## Directions
Write the records out again exactly, leaving no images in.

--- --- ---

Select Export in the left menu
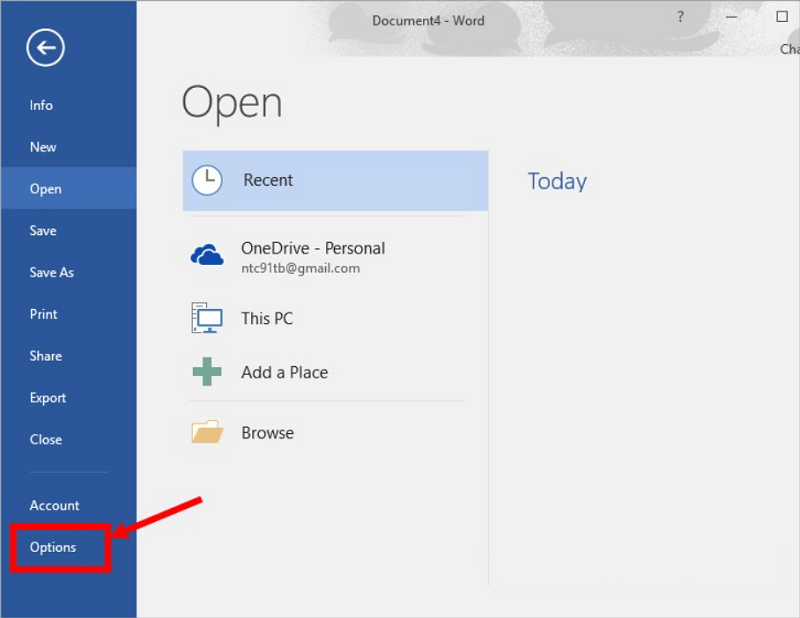 click(x=48, y=398)
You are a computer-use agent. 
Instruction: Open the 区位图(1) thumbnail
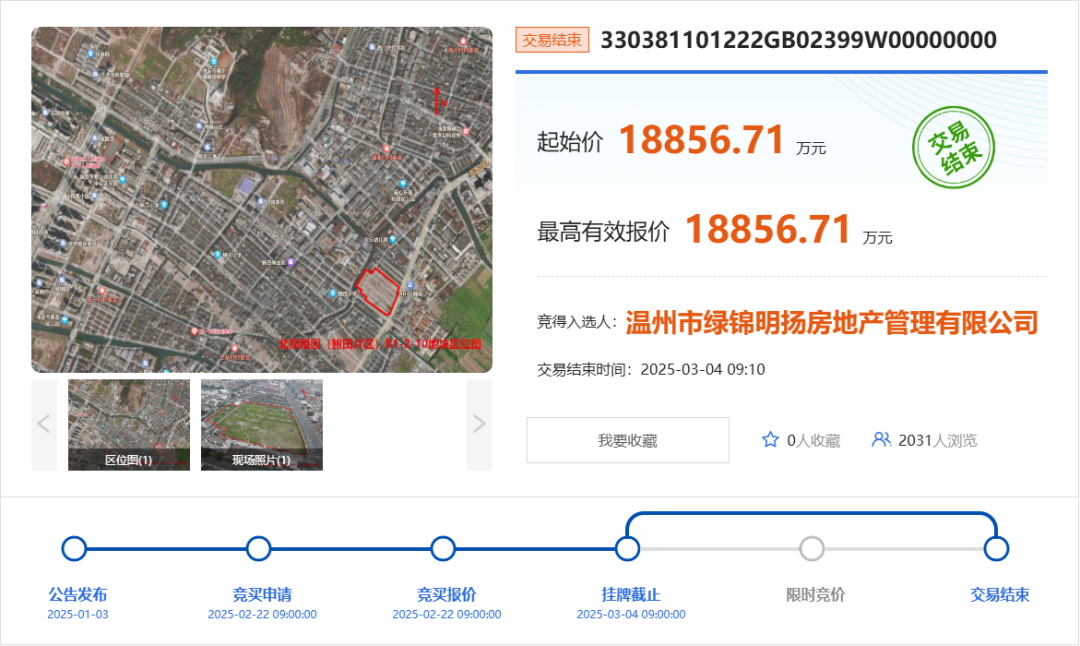pos(129,424)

--- --- ---

## Answer to the exercise
Select Export in the left menu
 click(x=48, y=398)
You are a computer-use agent. 
Instruction: Open the 区位图(1) thumbnail
pos(129,424)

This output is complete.